§ THE TASK: Write out the lines below exactly, beginning at the one with "Luces del siglo (296, 1311)" and stopping after the one with "Witching you a"; the pictures are not copied.

Pixel coordinate grounding data:
*** Block opens ***

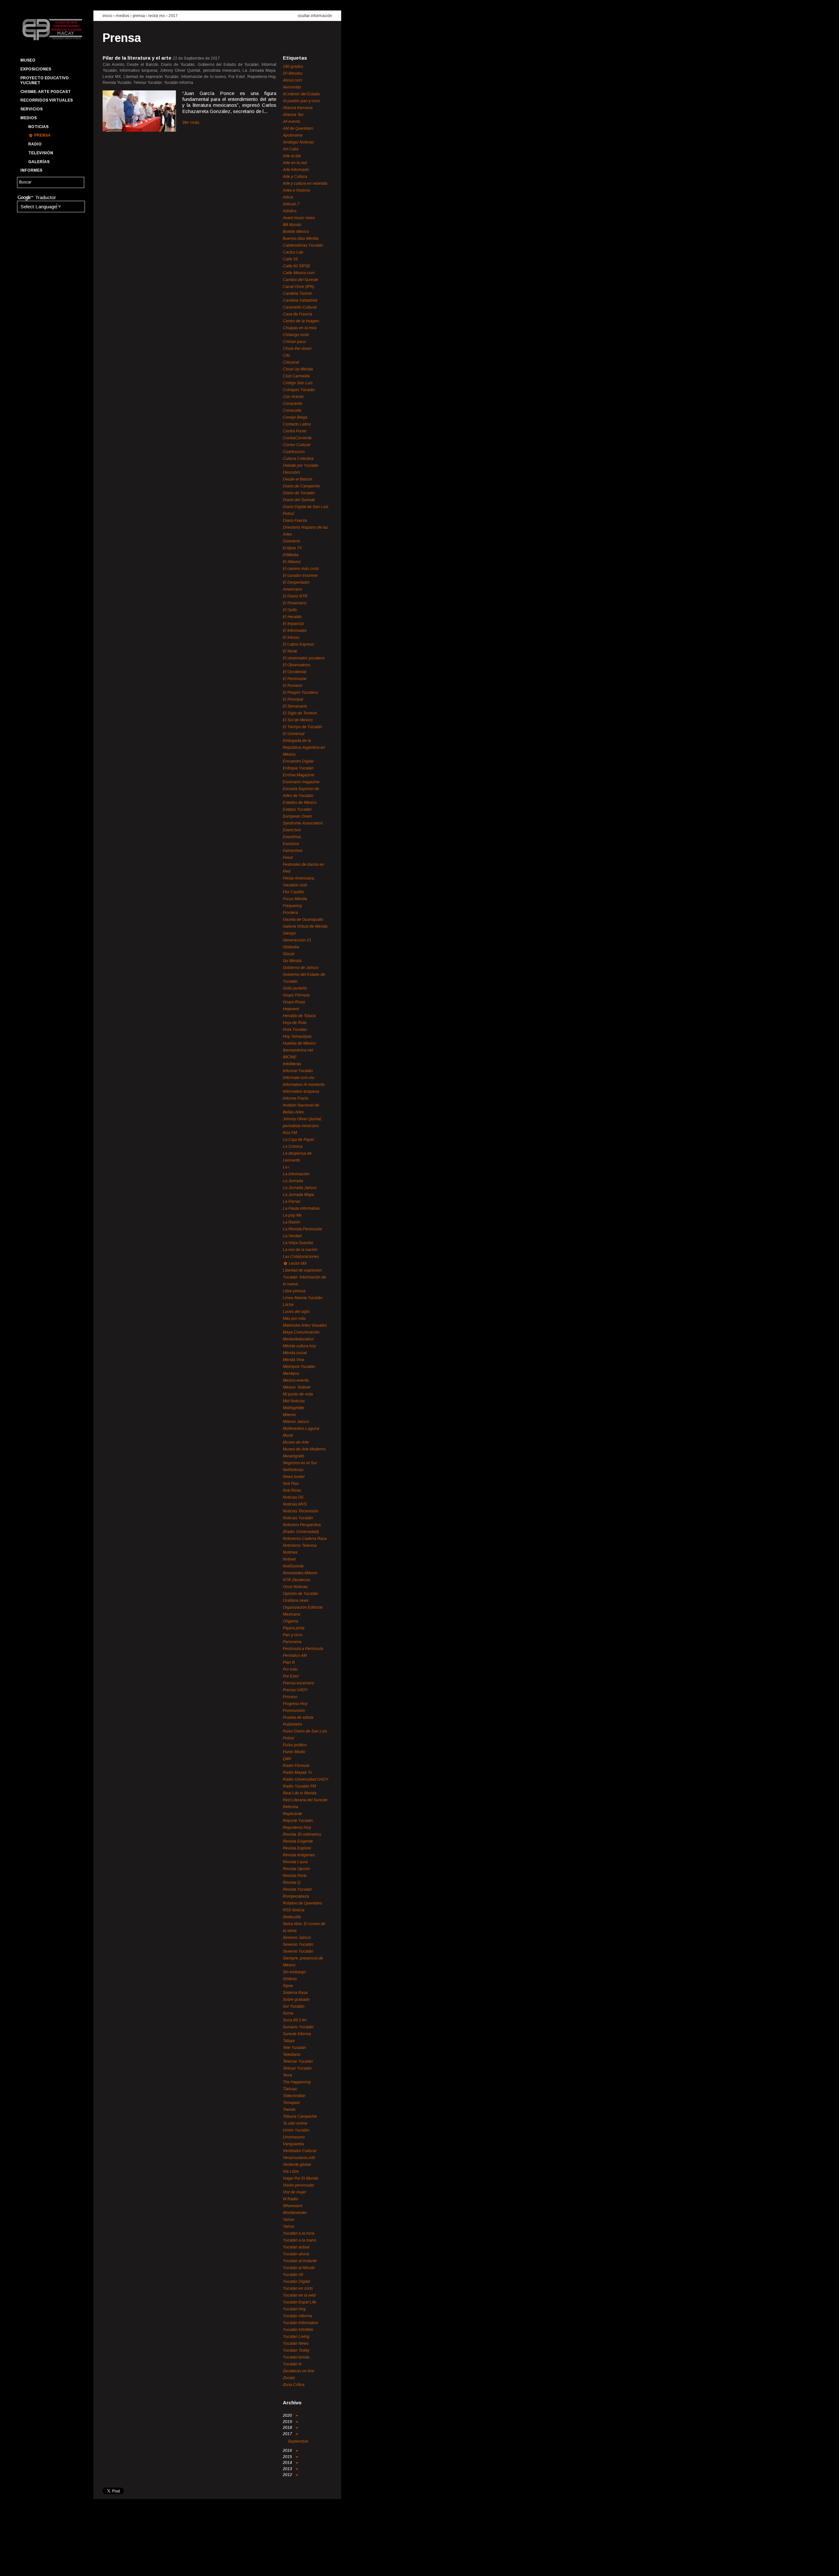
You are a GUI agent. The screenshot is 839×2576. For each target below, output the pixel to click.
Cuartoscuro (294, 451)
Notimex (290, 1552)
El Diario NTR (295, 596)
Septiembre (298, 2441)
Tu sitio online (295, 2123)
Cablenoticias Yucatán (303, 245)
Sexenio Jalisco (297, 1937)
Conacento (292, 403)
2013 (288, 2469)
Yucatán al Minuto (299, 2267)
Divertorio (291, 541)
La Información (296, 1174)
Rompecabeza (296, 1896)
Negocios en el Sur (300, 1463)
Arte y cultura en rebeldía (305, 183)
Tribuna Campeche (300, 2116)
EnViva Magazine (298, 775)
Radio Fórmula (296, 1765)
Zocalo (289, 2378)
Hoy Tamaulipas (297, 1036)
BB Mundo (292, 224)
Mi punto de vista (298, 1394)
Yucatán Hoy (294, 2309)
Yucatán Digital (296, 2281)
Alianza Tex (293, 114)
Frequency (292, 905)
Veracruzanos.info (299, 2157)
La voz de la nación (300, 1249)
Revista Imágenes (299, 1855)
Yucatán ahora (296, 2254)
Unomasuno (294, 2137)
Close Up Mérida (298, 369)
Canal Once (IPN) (298, 286)
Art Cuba (291, 149)
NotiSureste (293, 1566)
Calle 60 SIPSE (296, 266)
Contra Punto (294, 431)
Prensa (42, 135)
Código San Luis (298, 383)
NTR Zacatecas (296, 1580)
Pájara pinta (293, 1628)
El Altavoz (292, 561)
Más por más (294, 1318)
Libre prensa (294, 1291)
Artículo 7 (291, 204)
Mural (288, 1435)
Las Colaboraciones (301, 1256)
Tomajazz (291, 2102)
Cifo (286, 355)
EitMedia (291, 555)
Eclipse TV (292, 548)
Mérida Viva (293, 1359)
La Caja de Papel (298, 1139)
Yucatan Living (296, 2336)
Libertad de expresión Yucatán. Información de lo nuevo (304, 1277)
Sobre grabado (296, 1999)
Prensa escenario (298, 1683)
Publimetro (292, 1724)
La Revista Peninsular (302, 1229)
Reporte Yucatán (298, 1820)
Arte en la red (295, 163)
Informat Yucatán (298, 1071)
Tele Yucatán (294, 2047)
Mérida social (295, 1353)
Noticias (38, 126)
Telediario (292, 2054)
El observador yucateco (304, 658)
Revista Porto (295, 1875)
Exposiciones (35, 69)
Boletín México (296, 231)
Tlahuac (290, 2089)
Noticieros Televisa (300, 1545)
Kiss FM (290, 1132)
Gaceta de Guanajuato (303, 919)
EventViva (292, 837)
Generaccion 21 (297, 940)
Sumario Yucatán (298, 2027)
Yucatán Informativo (300, 2322)
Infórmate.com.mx (298, 1077)
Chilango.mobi (296, 334)
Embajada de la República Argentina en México (304, 747)
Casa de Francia (297, 314)
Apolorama (292, 135)
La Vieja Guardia (298, 1243)
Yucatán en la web (299, 2295)
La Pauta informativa (301, 1208)
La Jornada (293, 1181)
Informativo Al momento (304, 1084)
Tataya (289, 2040)
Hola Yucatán (295, 1029)
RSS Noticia (293, 1910)
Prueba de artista (298, 1717)
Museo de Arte (296, 1442)
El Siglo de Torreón (300, 713)
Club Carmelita (296, 376)
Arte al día (292, 156)
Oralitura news (296, 1600)
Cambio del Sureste (300, 279)
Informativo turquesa (301, 1091)
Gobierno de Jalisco (301, 967)
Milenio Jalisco (296, 1421)
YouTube (48, 2565)
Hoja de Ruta (294, 1022)
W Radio (290, 2199)
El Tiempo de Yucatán (302, 727)
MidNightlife (293, 1408)
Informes (31, 170)
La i (286, 1167)
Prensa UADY (295, 1690)
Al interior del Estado (301, 94)
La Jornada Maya (298, 1194)
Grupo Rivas (294, 1002)
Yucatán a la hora (298, 2233)
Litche (288, 1304)
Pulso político (295, 1745)
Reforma (290, 1807)
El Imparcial (293, 623)
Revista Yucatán (297, 1889)
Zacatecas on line (298, 2371)
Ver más (190, 122)
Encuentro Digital (298, 761)
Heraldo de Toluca (299, 1015)
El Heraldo (292, 617)
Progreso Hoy (295, 1703)
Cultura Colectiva (298, 458)
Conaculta (292, 410)
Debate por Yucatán (301, 465)
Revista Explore (297, 1848)
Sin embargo (294, 1972)
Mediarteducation (298, 1339)
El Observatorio (296, 665)
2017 (173, 15)
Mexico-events (296, 1380)
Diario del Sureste (299, 500)
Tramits (289, 2109)
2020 (288, 2415)
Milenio (289, 1414)
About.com (292, 80)
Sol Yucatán (293, 2006)
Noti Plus (291, 1483)
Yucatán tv (292, 2364)
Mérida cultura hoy (299, 1346)
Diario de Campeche (301, 486)
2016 (288, 2450)
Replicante (292, 1813)
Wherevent (292, 2206)
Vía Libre (291, 2171)
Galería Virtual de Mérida (305, 926)
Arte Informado (296, 169)
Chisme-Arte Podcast (45, 91)
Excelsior (291, 844)
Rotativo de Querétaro (302, 1903)
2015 (288, 2456)
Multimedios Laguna (301, 1428)
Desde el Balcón (297, 479)
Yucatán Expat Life (299, 2302)
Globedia (291, 947)
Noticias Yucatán (298, 1518)
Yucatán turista (296, 2357)
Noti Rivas (292, 1490)
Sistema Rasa (295, 1992)
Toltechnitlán (294, 2095)
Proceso (290, 1697)
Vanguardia (293, 2144)
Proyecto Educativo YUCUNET (44, 80)
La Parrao (292, 1201)
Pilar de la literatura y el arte (137, 58)
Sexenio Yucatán (298, 1944)
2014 (288, 2462)
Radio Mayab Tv (297, 1772)
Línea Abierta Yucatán (302, 1298)
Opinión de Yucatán (300, 1593)
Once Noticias (295, 1586)
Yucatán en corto (298, 2288)
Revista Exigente (298, 1841)
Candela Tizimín (297, 293)
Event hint (292, 830)
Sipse (288, 1985)
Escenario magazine (301, 782)
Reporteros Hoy (297, 1827)
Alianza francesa (298, 107)
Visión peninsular (298, 2185)
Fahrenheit (292, 850)
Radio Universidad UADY (305, 1779)
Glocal (288, 954)
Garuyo (289, 933)
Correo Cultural (296, 445)
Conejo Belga (295, 417)
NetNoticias (293, 1470)
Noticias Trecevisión (301, 1511)
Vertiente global (297, 2164)
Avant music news (299, 218)
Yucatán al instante (300, 2261)
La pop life (292, 1215)
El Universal (293, 733)
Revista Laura (295, 1862)
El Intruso (291, 637)
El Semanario (295, 706)
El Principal (293, 699)
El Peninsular (295, 678)
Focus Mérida (295, 899)
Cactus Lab (293, 252)
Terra (287, 2075)
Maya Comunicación (301, 1332)
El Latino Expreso (298, 644)
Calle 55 (290, 259)
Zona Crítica (293, 2384)
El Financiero (294, 603)
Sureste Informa (297, 2034)
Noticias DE (293, 1497)
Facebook (24, 2565)
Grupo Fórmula (296, 995)
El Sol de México (298, 720)
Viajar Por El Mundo (301, 2178)
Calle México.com (299, 273)
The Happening (297, 2082)
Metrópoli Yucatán (299, 1366)
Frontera (290, 912)
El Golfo (290, 610)
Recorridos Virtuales (46, 100)
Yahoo (288, 2219)
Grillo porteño (295, 988)
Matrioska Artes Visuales (305, 1325)
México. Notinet (296, 1387)
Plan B (289, 1662)
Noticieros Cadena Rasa (305, 1538)
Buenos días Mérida (301, 238)
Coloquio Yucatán (299, 390)
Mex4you (291, 1373)
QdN (287, 1758)
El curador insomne (300, 575)
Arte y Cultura (295, 176)
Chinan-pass (294, 341)
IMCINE (290, 1057)
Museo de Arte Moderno (304, 1449)
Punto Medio (294, 1752)
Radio (35, 144)
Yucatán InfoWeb (298, 2329)
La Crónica (292, 1146)
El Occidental (294, 672)
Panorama (292, 1641)
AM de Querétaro (298, 128)
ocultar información (315, 15)
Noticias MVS (295, 1504)
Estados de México (300, 802)
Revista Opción (296, 1868)
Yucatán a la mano (299, 2240)
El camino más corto (301, 568)
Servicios (31, 109)
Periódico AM (295, 1655)
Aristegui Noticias (298, 142)
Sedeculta (292, 1917)
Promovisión (294, 1710)
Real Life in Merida (300, 1793)
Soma (288, 2013)
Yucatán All (293, 2274)
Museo (27, 60)
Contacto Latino (297, 424)
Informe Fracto (295, 1098)
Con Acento (293, 396)
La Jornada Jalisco (300, 1187)
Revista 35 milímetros (302, 1834)
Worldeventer (295, 2212)
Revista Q (291, 1882)
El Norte (290, 651)
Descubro (291, 472)
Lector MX (156, 15)
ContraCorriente (297, 438)
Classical (291, 362)
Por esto (290, 1669)
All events (291, 121)
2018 (288, 2427)
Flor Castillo (293, 892)
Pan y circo (292, 1635)
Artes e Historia (296, 190)
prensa (139, 15)
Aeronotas (292, 87)
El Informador (295, 630)
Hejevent (291, 1009)
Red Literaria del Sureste (305, 1800)
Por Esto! (291, 1676)
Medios (28, 118)
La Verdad (292, 1236)
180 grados (293, 66)
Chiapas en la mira (300, 328)
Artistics (290, 211)
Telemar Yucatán (298, 2061)
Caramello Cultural (300, 307)
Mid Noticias (294, 1401)
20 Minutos (292, 73)
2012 (288, 2474)
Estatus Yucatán (297, 809)
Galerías (38, 162)
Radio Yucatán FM (299, 1786)
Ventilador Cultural (299, 2151)
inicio (107, 15)
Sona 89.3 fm (294, 2020)
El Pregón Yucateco (300, 692)
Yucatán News (296, 2343)
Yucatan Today (296, 2350)
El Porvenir (292, 685)
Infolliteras (292, 1064)
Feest (288, 857)
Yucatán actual (296, 2247)
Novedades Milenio (300, 1573)
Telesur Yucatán (297, 2068)
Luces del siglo (296, 1311)
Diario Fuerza (295, 520)
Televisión (40, 153)
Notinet (289, 1559)
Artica (288, 197)
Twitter (36, 2565)
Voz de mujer (294, 2192)
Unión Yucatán (296, 2130)
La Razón (291, 1222)
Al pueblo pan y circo (301, 101)
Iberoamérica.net (298, 1050)
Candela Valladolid (300, 300)
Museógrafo (293, 1456)
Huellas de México (299, 1043)
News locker (294, 1476)
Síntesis (290, 1979)
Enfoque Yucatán (298, 768)
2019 (288, 2421)
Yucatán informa (297, 2316)
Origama (290, 1621)
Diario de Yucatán (299, 493)
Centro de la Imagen (301, 321)
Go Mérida (292, 960)
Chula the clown (297, 348)
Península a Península (303, 1648)
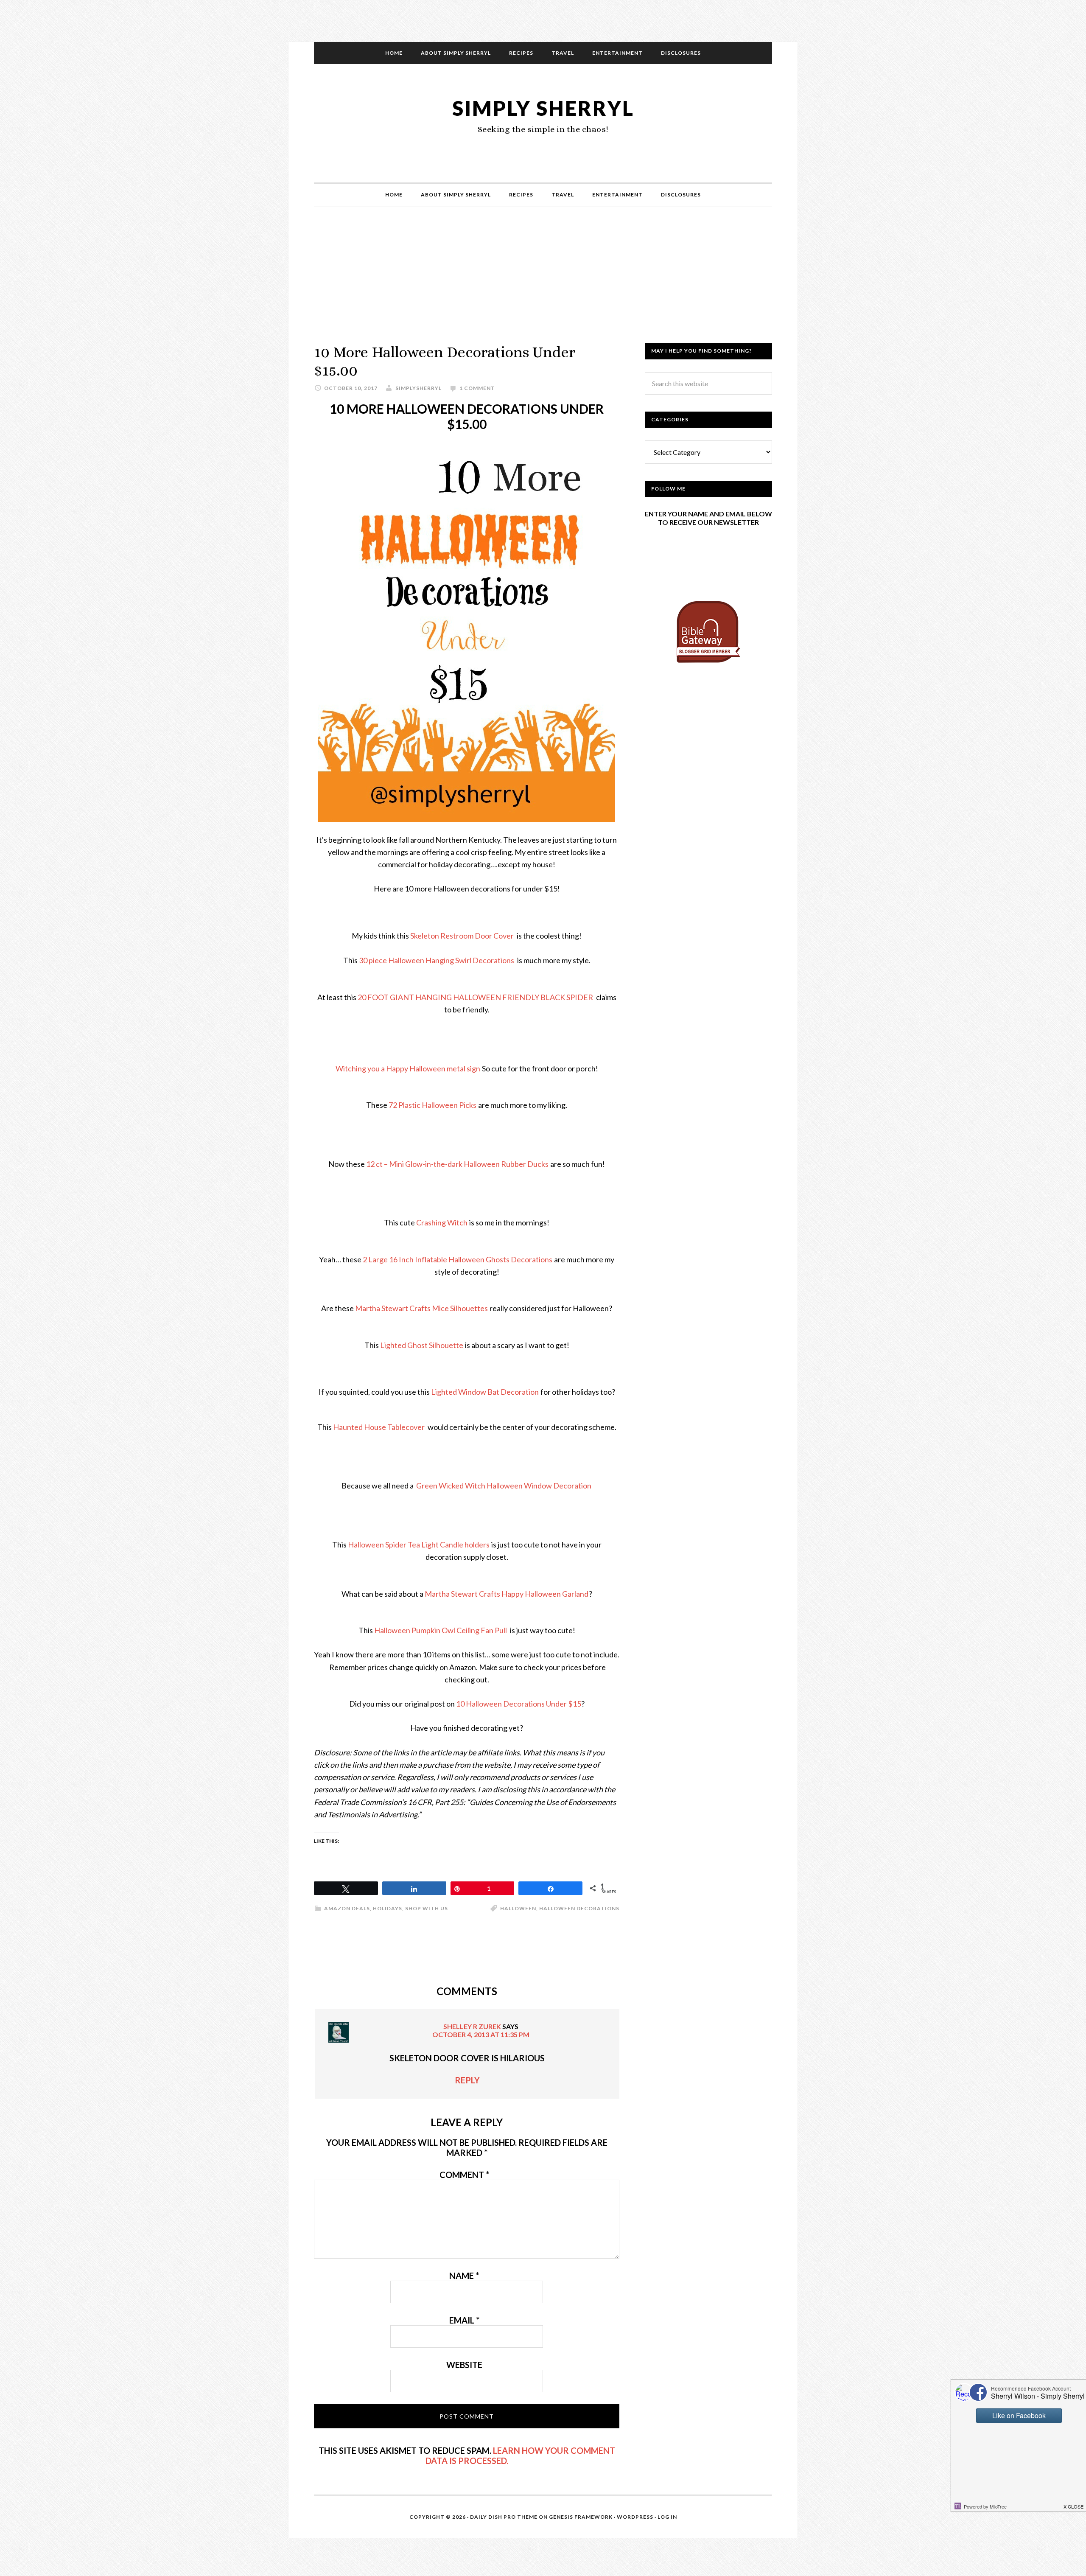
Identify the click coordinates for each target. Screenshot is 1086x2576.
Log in (667, 2517)
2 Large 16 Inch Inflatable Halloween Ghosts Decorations (457, 1259)
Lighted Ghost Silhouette (421, 1345)
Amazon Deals (347, 1908)
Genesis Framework (581, 2517)
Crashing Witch (441, 1222)
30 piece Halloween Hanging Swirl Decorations (437, 960)
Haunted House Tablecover (379, 1427)
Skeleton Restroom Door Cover (462, 935)
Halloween (518, 1908)
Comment (464, 2175)
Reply (467, 2080)
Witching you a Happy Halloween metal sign (408, 1068)
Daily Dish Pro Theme (503, 2517)
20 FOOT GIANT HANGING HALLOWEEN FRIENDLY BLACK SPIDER (476, 997)
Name (464, 2275)
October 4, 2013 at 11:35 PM (480, 2034)
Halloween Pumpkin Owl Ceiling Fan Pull (441, 1630)
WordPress (635, 2517)
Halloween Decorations (579, 1908)
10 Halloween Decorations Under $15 (518, 1703)
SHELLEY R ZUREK (472, 2026)
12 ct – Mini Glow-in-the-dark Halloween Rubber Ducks (457, 1164)
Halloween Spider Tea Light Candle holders (419, 1544)
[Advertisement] (543, 283)
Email (464, 2320)
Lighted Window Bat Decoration (485, 1391)
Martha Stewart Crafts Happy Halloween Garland (506, 1593)
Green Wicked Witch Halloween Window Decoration (503, 1485)
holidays (387, 1908)
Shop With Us (426, 1908)
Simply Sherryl (543, 108)
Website (464, 2365)
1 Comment (477, 388)
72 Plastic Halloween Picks (432, 1105)
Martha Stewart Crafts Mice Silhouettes (421, 1308)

*** Block closes ***

§ EXERCISE ANSWER:
Luces del siglo (296, 1311)
Diario Fuerza (295, 520)
Televisión (40, 153)
Notinet (289, 1559)
Artica (288, 197)
Twitter (36, 2565)
Voz de mujer (294, 2192)
Unión Yucatán (296, 2130)
La Razón (291, 1222)
Al pueblo pan y circo (301, 101)
Iberoamérica.net (298, 1050)
Candela Valladolid (300, 300)
Museógrafo (293, 1456)
Huellas de México (299, 1043)
News locker (294, 1476)
Síntesis (290, 1979)
Enfoque Yucatán (298, 768)
2019 (288, 2421)
Yucatán informa (297, 2316)
Origama (290, 1621)
Diario de Yucatán (299, 493)
Centro de la Imagen (301, 321)
Go Mérida (292, 960)
Chula the clown (297, 348)
Península a Península (303, 1648)
Identify the click coordinates for each target. Screenshot is 1086x2576.
Log in (667, 2517)
2 Large 16 Inch Inflatable Halloween Ghosts Decorations (457, 1259)
Lighted Ghost Silhouette (421, 1345)
Amazon Deals (347, 1908)
Genesis Framework (581, 2517)
Crashing Witch (441, 1222)
30 piece Halloween Hanging Swirl Decorations (437, 960)
Haunted House Tablecover (379, 1427)
Skeleton Restroom Door Cover (462, 935)
Halloween (518, 1908)
Comment (464, 2175)
Reply (467, 2080)
Witching you a Happy Halloween metal sign (408, 1068)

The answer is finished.